WordPress MU and /etc/hosts file

Due to a silly networking problem originating from the LVS installation we’re using, we’re stuck with a setup in which machines in the DMZ cannot access themselves via their external addresses. This is a problem for several scripts which refer to their own URL when doing some maintenance. Especially with a certain WordPress MU installation managed by our friends from Interconnect IT, we ran into trouble when they tried to update their WordPress code.

Puppet to the rescue. Although not something I’m especially proud of, I can imagine other using this as an example to fix other problems. What we do is use the wp-config.php from the WordPress installation to get data from the database that WordPress MU connects to. We use a PHP script to retrieve that data and format it in a comma-separated-value list. We then use this output to create a Facter fact, which we use in puppet to create entries in the /etc/hosts file.

You could eliminate the bash scripting by making sure the PHP script copies the files and outputs in the correct format, but it’s been ages since I’ve written anything remotely PHPish, so I decided to only do the bare minimum in PHP and do the rest in bash. YMMV.

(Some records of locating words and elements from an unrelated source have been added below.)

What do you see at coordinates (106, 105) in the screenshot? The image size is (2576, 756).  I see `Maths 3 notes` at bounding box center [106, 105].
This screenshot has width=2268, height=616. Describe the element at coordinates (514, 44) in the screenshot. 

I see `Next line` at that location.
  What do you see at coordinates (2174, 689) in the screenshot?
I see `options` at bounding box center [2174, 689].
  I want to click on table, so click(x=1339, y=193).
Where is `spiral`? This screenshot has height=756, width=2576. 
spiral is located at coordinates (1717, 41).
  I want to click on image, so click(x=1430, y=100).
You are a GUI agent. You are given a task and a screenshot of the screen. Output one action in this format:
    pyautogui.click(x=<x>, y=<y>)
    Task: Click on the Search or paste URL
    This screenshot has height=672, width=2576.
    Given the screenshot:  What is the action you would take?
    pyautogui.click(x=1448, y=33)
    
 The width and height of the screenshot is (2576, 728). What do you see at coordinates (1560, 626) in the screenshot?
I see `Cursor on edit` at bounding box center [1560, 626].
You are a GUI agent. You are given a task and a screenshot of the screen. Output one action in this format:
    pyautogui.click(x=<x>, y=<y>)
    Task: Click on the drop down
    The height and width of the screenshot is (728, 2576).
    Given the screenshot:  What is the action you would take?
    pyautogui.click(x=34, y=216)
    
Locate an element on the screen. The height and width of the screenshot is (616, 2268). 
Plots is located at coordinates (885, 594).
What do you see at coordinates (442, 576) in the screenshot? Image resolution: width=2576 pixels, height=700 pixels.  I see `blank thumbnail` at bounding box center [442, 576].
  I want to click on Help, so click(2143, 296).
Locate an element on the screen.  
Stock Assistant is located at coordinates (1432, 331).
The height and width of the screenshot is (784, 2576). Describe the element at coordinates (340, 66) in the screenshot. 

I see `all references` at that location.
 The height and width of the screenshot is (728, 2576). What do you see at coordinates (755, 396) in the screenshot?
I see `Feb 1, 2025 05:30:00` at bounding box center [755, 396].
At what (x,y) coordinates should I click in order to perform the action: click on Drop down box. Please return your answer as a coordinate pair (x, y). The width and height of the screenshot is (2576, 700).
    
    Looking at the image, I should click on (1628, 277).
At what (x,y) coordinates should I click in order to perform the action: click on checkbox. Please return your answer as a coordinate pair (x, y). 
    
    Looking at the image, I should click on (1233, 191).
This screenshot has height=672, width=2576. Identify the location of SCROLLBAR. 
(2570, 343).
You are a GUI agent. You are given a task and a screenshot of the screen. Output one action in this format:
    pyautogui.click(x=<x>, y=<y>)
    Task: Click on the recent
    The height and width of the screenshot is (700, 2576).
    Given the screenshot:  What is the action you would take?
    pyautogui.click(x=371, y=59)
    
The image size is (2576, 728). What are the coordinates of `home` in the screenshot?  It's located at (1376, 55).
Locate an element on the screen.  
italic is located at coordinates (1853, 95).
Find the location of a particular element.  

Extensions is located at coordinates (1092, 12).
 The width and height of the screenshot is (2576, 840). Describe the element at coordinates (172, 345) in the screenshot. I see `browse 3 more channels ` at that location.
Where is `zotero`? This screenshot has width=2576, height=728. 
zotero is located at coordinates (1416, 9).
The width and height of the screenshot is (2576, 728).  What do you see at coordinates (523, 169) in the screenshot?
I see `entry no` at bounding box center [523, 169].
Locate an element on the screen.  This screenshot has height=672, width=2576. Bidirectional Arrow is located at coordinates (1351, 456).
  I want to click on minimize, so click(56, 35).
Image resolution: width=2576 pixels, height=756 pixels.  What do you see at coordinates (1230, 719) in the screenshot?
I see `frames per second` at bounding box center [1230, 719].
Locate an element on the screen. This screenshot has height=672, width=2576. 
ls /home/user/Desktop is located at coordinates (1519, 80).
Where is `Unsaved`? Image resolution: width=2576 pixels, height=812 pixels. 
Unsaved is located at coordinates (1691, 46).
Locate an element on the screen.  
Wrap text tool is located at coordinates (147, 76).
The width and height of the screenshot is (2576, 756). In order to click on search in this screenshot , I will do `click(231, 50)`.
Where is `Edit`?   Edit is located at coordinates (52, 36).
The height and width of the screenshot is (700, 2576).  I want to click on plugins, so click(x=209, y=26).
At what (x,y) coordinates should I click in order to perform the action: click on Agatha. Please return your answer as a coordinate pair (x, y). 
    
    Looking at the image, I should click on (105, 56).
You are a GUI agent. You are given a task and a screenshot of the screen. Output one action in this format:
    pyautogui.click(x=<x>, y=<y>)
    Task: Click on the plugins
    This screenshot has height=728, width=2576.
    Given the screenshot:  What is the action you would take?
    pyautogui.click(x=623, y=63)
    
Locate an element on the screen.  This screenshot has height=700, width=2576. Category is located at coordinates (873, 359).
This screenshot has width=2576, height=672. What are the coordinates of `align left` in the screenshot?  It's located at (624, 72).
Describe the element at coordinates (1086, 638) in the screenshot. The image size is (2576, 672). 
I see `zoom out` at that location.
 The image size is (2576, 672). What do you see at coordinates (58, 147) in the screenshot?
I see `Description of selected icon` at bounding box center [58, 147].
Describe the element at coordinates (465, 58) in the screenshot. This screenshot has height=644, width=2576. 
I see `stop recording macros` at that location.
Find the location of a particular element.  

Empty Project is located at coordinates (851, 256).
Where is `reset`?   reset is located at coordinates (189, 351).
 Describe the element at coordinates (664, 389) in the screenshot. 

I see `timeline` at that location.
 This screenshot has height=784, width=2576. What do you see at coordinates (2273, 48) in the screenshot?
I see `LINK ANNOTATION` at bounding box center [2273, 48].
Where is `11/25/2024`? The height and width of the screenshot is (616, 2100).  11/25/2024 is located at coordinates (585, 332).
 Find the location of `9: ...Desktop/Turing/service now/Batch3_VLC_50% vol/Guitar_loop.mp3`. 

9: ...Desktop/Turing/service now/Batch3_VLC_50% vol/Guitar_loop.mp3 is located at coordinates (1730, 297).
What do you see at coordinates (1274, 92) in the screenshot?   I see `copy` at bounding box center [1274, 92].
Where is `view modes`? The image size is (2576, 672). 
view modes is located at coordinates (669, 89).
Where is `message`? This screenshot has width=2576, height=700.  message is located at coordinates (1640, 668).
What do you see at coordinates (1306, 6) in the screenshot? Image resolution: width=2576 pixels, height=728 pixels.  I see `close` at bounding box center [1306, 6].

Now without further a-do, here’s the shell script we run:

#!/bin/sh

# We want to change to the directory where this script is installed.
OLDDIR=`pwd`
cd /opt/wp-domain

# Make sure we have an empty wp-settings.php, because wp-config.php includes
# it.
touch wp-settings.php

# Copy wp-config.php from the WordPress MU installation.
# CHANGEME You want to change this path, I'm sure...
cp /srv/www/wordpress-mu/wp-config.php .

# Get the output from the script.
# Some strange stuff to make sure we don't get an error
php output-list.php > /dev/null 2>&1

# FIXME Too lazy to think of a way to do this in one step...
if [ $? -gt 0 ]; then
        cd $OLDDIR
        exit 1
else
        php output-list.php | rev | cut -c 2- | rev
        cd $OLDDIR
        exit 0
fi

This is the (very simple) PHP script we use:

<?

require_once('wp-config.php');

$db = mysql_connect(DB_HOST, DB_USER, DB_PASSWORD);
if (!$db) {
        echo "Could not connect: " . mysql_error();
        die(1);
}

mysql_select_db(DB_NAME, $db);

$query = "select domain from wp_blogs";

$result = mysql_query($query);

if (!$result) {
        echo "Query failed: " . mysql_error();
        die(1);
}

$ret = "";

while ($row = mysql_fetch_assoc($result)) {
        $ret = $ret . $row['domain'] . ";";
}

echo $ret;

?>

This is the very small Fact I’ve written for it:

unless not FileTest.file?("/opt/wp-domain/getdomains.sh")
	Facter.add("wordpressdomains") do
        	setcode do
        	        %x{/opt/wp-domain/getdomains.sh}.chomp
        	end
	end
end

And last but not least, the puppet code:

class kbp-wordpressmu {
	file {
		"/opt/wp-domain":
			ensure => directory;
		"/opt/wp-domain/getdomains.sh":
			source => "puppet://puppet/kbp-wordpressmu/getdomains.sh",
			mode   => "755";
		"/opt/wp-domain/output-list.php":
			source => "puppet://puppet/kbp-wordpressmu/output-list.php";
	}

	$domains = split($wordpressdomains,";")

	if $domains != [] and $domains != "" {
		host { $domains:
			ip => $ipaddress,
		}
	}
}

Do let me know if you think this can be way cleaner!